Next, the structure of the air mix door 13 of Example 1 is demonstrated.
3 is a perspective view showing the air mix door 13 of the first embodiment. FIG. 4 is a perspective view showing a state in which the first drive shaft member and the second drive shaft member of the air mix door 13 of the first embodiment are assembled. 5 is a view showing the first drive shaft member, where (a) shows a left side view, (b) shows a front view, and (c) shows a right side view. 6A and 6B are views showing the second drive shaft member, where FIG. 6A shows a left side view, FIG. 6B shows a front view, and FIG. 6C shows a right side view. 7A and 7B are views showing the operation when the first drive shaft member and the second drive shaft member are assembled to the frame.
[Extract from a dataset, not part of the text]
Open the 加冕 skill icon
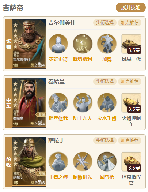The width and height of the screenshot is (148, 192). coord(107,44)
FIG. 7A is a side view of the frame in which the drive shaft member is assembled, and FIG. A front sectional view is shown, and (c) shows a sectional view after the shaft is fitted.

  As shown in FIG. 3, the air mix door 13 according to the first embodiment includes a frame 30 in which an opening 30 a is formed, and a slide in which rack gears 31 and 32 are formed along one side of the frame 30. A plate 33 and a slide drive mechanism F1 that slides the slide plate 33 by a door actuator (not shown) are provided.

  As shown in FIG. 3, the slide drive mechanism F1 includes at least a first shaft support portion 411 that is rotatably supported by the first bearing portion 301 of the frame 30, and a pinion gear 412 that meshes with the rack gear 31. And a first drive shaft member 41 having a second shaft support portion 421 that is rotatably supported by at least the second bearing portion 302 of the frame 30. Between the drive shaft member 41 and the second drive shaft member 42, there is a connecting portion that engages with each other in the circumferential direction to transmit a drive force and allow relative displacement in the axial direction of both the drive shaft members 41, 42. .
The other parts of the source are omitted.